Ein Steuerberater war Kunde bei einer Versicherung. Die Versicherung hatte sich ihrem Kunden gegenüber bereits in der Vergangenheit verpflichtet, ihm keine weiteren E-Mails zuzusenden. Bei Nichteinhaltung dieser Zusage, wurde eine Vertragsstrafe fällig.

Dennoch sendete die Versicherung dem Steuerberater erneut eine Werbe-Email. Der Kunde verlangte jetzt die Zahlung einer Vertragsstrafe und ging deshalb vor Gericht. Zunächst verlangte er 10.000 €, dann verringerte er seine Forderung im Laufe der Verhandlung auf 3.000 €. Letztlich sprach ihm das Gericht eine Summe in Höhe von 500,– € zu.

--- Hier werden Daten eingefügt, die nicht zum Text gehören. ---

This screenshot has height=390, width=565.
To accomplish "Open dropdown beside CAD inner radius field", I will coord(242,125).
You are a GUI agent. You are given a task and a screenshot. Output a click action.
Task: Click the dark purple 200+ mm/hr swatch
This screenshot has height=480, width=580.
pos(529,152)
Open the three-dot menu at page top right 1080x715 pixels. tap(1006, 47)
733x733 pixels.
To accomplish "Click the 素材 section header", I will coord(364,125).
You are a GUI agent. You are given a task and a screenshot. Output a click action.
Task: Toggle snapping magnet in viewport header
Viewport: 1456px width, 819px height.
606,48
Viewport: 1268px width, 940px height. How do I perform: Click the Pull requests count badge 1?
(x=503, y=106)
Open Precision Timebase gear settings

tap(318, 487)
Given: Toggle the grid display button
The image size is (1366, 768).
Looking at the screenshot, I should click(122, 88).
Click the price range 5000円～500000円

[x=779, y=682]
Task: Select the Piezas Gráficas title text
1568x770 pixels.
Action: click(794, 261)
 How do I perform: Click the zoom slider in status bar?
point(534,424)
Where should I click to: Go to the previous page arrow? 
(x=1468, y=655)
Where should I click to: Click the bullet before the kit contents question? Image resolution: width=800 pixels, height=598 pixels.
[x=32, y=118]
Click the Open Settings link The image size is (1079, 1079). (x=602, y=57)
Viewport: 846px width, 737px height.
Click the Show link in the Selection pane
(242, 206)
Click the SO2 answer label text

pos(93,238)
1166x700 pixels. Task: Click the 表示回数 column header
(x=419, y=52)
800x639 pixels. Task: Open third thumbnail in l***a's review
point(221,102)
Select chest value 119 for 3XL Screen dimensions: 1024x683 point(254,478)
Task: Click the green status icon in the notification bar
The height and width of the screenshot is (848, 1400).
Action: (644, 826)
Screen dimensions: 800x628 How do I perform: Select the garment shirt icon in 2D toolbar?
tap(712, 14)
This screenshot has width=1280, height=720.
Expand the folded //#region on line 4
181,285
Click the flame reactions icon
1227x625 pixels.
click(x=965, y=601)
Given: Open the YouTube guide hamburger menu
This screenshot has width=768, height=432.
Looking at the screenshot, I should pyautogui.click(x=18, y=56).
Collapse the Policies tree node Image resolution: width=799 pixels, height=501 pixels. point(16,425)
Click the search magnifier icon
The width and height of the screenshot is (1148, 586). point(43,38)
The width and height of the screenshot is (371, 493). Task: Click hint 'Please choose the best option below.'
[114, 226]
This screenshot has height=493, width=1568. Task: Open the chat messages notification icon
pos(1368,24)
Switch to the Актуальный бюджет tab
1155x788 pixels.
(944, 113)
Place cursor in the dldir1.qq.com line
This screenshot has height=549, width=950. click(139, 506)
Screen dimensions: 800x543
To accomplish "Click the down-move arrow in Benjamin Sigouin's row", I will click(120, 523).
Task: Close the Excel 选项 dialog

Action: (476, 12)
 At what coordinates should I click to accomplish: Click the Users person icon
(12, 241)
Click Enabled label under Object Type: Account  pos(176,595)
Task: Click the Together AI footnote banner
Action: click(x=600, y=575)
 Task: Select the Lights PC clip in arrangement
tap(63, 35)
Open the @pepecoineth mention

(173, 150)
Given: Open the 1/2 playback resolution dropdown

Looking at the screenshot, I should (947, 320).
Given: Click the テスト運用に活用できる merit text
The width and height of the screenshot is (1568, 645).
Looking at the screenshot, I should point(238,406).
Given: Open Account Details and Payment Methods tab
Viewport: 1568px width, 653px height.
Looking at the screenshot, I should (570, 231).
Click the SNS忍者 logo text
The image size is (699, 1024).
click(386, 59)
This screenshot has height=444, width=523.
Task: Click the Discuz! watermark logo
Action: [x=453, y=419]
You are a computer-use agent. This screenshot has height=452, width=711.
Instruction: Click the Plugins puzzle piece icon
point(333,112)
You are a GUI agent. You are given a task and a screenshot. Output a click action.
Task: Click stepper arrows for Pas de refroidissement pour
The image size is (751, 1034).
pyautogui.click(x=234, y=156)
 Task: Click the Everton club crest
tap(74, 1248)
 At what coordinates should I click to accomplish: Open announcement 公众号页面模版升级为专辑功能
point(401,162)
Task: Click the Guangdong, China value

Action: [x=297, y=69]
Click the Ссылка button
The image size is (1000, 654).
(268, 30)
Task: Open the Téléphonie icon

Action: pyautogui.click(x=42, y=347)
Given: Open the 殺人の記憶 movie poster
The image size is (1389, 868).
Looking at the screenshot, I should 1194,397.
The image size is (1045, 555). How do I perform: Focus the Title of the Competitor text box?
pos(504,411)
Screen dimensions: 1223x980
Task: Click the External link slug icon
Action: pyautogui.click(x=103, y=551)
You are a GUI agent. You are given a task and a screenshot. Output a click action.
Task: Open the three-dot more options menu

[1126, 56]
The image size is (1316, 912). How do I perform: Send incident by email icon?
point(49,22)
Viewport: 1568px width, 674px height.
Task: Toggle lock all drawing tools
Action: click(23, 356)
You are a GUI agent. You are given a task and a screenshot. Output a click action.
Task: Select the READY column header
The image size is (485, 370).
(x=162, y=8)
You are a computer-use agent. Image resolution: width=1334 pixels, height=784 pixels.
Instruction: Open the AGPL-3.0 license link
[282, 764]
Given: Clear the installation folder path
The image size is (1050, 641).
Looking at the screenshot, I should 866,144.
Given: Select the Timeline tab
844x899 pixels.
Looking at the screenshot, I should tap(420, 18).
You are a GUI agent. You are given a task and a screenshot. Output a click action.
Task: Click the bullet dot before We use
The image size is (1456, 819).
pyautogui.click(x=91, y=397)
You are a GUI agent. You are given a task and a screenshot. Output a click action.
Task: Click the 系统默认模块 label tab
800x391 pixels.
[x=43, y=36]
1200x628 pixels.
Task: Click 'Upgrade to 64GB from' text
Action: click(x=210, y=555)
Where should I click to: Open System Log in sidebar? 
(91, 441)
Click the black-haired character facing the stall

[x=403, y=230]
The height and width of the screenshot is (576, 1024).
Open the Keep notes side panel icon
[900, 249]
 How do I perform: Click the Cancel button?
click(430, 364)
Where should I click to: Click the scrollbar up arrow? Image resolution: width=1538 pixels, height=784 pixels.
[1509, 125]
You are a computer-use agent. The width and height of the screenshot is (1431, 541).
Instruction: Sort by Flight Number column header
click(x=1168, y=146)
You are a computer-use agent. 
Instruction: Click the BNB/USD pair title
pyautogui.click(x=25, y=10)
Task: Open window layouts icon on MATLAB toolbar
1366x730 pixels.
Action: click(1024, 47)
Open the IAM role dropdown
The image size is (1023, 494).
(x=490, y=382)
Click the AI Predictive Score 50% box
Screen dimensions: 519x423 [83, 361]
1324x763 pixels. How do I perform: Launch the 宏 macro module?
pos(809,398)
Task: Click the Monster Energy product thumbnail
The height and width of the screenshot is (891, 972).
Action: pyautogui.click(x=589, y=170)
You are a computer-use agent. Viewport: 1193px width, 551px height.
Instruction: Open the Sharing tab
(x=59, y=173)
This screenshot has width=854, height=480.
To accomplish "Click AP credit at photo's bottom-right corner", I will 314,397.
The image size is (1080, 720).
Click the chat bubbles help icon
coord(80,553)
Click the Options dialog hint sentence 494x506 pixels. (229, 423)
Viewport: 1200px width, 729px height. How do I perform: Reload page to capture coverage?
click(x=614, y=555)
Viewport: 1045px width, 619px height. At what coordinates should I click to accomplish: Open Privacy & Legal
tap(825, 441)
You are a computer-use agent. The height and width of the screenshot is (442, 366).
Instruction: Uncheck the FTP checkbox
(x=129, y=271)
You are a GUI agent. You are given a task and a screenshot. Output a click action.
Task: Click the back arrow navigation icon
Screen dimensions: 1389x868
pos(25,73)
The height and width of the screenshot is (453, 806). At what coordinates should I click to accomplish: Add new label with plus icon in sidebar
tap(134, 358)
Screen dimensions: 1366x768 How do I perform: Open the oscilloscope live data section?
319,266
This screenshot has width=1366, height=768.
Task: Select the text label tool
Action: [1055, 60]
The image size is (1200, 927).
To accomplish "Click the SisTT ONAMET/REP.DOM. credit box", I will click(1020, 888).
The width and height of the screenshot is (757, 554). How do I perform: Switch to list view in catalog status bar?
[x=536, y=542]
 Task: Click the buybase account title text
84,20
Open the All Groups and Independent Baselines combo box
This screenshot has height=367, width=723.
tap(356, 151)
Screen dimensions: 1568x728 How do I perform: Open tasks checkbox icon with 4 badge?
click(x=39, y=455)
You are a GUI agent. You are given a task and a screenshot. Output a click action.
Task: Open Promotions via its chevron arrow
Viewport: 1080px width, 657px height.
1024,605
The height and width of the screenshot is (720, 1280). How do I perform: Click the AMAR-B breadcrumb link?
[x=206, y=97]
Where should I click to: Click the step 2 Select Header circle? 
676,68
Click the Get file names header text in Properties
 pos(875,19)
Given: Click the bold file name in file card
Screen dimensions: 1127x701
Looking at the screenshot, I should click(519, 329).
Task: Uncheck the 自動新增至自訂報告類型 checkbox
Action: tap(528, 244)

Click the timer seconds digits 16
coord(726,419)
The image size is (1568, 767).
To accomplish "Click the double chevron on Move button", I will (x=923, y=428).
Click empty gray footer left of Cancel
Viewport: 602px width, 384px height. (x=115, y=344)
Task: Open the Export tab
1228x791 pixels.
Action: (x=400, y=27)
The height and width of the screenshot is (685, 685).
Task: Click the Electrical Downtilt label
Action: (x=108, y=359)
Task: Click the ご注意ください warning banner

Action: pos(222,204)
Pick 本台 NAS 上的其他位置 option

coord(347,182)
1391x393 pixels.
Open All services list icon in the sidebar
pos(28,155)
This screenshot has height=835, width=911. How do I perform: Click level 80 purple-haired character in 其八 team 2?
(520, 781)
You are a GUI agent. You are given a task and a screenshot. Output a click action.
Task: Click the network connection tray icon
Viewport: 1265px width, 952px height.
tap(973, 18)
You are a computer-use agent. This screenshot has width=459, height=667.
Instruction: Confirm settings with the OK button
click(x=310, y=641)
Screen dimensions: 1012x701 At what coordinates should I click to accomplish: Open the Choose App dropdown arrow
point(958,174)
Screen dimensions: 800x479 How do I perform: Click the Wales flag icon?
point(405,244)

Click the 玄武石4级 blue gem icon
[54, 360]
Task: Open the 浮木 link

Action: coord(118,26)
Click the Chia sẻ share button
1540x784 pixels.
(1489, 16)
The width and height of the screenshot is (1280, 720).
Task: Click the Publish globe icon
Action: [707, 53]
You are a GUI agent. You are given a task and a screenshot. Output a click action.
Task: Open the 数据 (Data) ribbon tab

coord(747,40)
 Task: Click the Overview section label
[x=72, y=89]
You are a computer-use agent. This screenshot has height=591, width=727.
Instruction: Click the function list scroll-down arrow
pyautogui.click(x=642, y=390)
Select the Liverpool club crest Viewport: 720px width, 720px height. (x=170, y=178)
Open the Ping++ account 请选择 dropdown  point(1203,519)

Dies sei für den erlittenen Schaden angemessen und ausreichend, erklärte das Gericht. Schließlich habe der Kunde die Werbe-E-Mail mit nur einem Klick löschen können. Der Schaden, der durch die Spam-Mail entstanden sei, sei also sehr gering. Außerdem handele es sich um den ersten Verstoß der Versicherung, eines wirtschaftlich denkenden Unternehmens, das sich darüber bewusst sei, dass ein weiterer Verstoß eine höhere Vertragsstrafe auslösen würde.

Oberlandesgericht Köln, Aktz. 6 U 4/11 vom 01.06.2011, Vorinstanz Landgericht Köln.